---------- Extracted information
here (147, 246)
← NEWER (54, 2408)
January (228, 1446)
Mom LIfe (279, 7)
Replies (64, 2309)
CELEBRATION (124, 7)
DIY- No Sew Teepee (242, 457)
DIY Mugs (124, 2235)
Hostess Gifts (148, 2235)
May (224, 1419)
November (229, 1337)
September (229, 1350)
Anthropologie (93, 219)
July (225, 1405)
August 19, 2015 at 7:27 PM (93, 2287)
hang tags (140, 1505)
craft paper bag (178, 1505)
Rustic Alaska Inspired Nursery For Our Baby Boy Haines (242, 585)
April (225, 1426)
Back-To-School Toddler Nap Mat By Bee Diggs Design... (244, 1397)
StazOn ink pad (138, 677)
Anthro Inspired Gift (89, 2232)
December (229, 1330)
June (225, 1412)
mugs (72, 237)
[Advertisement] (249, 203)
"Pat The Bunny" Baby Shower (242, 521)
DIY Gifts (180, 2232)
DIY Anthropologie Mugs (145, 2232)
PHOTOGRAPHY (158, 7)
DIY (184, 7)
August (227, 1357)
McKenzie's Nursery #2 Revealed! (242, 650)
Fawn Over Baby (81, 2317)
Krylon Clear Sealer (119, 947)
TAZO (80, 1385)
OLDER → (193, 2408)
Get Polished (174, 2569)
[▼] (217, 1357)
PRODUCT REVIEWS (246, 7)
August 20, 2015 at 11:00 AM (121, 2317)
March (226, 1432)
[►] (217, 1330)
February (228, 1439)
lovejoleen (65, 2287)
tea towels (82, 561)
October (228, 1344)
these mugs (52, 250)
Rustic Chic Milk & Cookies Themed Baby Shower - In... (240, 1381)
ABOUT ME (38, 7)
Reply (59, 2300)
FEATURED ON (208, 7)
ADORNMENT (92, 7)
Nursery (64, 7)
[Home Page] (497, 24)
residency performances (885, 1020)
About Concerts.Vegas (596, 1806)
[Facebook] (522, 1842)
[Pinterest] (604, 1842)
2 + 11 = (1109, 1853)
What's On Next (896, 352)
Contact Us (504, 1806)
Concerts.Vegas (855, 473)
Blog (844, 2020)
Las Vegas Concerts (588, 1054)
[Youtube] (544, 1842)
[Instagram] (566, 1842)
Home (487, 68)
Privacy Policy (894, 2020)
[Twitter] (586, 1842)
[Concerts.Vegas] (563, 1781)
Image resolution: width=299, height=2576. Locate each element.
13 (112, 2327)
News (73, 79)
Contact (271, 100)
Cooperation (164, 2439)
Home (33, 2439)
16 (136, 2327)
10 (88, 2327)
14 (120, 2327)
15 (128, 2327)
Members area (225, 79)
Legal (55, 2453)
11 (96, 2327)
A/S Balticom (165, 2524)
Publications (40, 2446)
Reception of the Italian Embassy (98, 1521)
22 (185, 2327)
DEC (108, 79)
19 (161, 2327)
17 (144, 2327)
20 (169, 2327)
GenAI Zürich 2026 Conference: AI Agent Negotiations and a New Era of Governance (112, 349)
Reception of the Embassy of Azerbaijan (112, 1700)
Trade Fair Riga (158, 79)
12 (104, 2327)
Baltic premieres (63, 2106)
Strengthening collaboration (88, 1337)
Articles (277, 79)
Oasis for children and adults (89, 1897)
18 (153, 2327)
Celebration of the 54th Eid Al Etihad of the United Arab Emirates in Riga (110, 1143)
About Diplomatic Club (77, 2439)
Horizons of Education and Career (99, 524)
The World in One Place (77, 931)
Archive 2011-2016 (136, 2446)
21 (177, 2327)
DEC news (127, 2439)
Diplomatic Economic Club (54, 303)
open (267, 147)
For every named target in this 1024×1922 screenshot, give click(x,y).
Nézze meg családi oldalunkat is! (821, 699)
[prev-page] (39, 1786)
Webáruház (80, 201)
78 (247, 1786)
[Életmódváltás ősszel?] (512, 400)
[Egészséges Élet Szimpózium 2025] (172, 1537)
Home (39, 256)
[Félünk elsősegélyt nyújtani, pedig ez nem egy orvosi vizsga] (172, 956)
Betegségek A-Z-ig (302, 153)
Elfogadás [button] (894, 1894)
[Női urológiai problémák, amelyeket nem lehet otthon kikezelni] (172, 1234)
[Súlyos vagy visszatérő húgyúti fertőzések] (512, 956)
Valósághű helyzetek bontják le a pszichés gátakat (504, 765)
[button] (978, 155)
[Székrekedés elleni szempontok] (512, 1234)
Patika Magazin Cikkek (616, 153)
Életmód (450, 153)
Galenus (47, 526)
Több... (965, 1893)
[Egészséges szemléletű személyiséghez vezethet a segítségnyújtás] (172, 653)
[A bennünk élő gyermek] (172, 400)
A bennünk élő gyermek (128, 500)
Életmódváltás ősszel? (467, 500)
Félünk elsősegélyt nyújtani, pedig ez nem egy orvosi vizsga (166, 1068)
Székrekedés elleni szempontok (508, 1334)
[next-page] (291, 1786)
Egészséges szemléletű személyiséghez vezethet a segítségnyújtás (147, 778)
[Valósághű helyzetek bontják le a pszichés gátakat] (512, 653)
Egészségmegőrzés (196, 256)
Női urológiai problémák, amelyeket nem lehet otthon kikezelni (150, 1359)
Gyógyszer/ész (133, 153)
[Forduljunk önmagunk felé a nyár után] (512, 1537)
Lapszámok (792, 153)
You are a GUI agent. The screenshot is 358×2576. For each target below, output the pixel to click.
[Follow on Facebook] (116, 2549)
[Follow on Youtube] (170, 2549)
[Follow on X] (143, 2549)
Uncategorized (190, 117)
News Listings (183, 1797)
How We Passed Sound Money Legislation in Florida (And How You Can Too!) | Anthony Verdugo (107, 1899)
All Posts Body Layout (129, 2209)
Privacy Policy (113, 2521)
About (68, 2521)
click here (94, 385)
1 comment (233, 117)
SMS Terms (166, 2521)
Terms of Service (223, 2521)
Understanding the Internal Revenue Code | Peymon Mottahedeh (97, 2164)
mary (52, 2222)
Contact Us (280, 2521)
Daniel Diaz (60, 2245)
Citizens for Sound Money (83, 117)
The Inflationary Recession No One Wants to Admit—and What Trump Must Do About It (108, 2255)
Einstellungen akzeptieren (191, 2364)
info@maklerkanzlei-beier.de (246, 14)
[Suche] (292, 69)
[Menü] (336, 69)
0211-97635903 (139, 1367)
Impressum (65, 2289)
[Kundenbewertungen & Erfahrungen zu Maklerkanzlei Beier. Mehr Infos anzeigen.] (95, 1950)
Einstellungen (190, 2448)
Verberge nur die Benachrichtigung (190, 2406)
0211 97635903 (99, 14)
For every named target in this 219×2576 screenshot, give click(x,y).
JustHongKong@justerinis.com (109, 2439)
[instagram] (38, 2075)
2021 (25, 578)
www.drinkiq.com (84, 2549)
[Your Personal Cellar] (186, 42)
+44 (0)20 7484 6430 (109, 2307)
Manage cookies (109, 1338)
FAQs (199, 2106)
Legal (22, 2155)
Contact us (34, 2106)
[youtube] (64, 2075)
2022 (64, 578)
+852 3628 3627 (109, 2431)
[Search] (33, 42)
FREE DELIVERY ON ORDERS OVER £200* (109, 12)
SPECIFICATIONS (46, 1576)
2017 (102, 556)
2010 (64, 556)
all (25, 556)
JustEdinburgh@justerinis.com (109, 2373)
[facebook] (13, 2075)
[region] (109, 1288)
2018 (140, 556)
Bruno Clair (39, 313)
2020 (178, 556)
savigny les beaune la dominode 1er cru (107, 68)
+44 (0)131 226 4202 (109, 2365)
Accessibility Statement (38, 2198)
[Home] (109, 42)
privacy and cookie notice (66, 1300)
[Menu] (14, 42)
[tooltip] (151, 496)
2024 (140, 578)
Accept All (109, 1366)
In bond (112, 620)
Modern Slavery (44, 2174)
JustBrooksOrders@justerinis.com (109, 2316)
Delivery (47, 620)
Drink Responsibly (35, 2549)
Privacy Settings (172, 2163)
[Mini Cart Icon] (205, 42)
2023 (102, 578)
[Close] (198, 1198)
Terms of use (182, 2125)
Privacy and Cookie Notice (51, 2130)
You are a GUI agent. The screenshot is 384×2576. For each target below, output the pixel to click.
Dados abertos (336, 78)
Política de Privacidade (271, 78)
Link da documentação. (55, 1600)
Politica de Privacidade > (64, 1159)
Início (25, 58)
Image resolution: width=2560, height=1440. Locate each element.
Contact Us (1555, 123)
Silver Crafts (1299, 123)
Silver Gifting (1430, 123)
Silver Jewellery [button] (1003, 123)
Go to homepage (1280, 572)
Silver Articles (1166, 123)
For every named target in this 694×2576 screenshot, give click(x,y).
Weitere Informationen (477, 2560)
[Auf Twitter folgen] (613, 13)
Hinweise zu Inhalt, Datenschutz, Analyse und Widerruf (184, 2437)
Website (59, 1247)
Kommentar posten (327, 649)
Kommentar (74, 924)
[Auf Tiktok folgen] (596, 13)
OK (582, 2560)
--------------------
> **Your instructions**
Reproduce the listing word for word from its first line up to and including the line with "lovejoleen (65, 2287)". Give no other lines.

> **Worked solution**
here (147, 246)
← NEWER (54, 2408)
January (228, 1446)
Mom LIfe (279, 7)
Replies (64, 2309)
CELEBRATION (124, 7)
DIY- No Sew Teepee (242, 457)
DIY Mugs (124, 2235)
Hostess Gifts (148, 2235)
May (224, 1419)
November (229, 1337)
September (229, 1350)
Anthropologie (93, 219)
July (225, 1405)
August 19, 2015 at 7:27 PM (93, 2287)
hang tags (140, 1505)
craft paper bag (178, 1505)
Rustic Alaska Inspired Nursery For Our Baby Boy Haines (242, 585)
April (225, 1426)
Back-To-School Toddler Nap Mat By Bee Diggs Design... (244, 1397)
StazOn ink pad (138, 677)
Anthro Inspired Gift (89, 2232)
December (229, 1330)
June (225, 1412)
mugs (72, 237)
[Advertisement] (249, 203)
"Pat The Bunny" Baby Shower (242, 521)
DIY Gifts (180, 2232)
DIY Anthropologie Mugs (145, 2232)
PHOTOGRAPHY (158, 7)
DIY (184, 7)
August (227, 1357)
McKenzie's Nursery #2 Revealed! (242, 650)
Fawn Over Baby (81, 2317)
Krylon Clear Sealer (119, 947)
TAZO (80, 1385)
OLDER → (193, 2408)
Get Polished (174, 2569)
[▼] (217, 1357)
PRODUCT REVIEWS (246, 7)
August 20, 2015 at 11:00 AM (121, 2317)
March (226, 1432)
[►] (217, 1330)
February (228, 1439)
lovejoleen (65, 2287)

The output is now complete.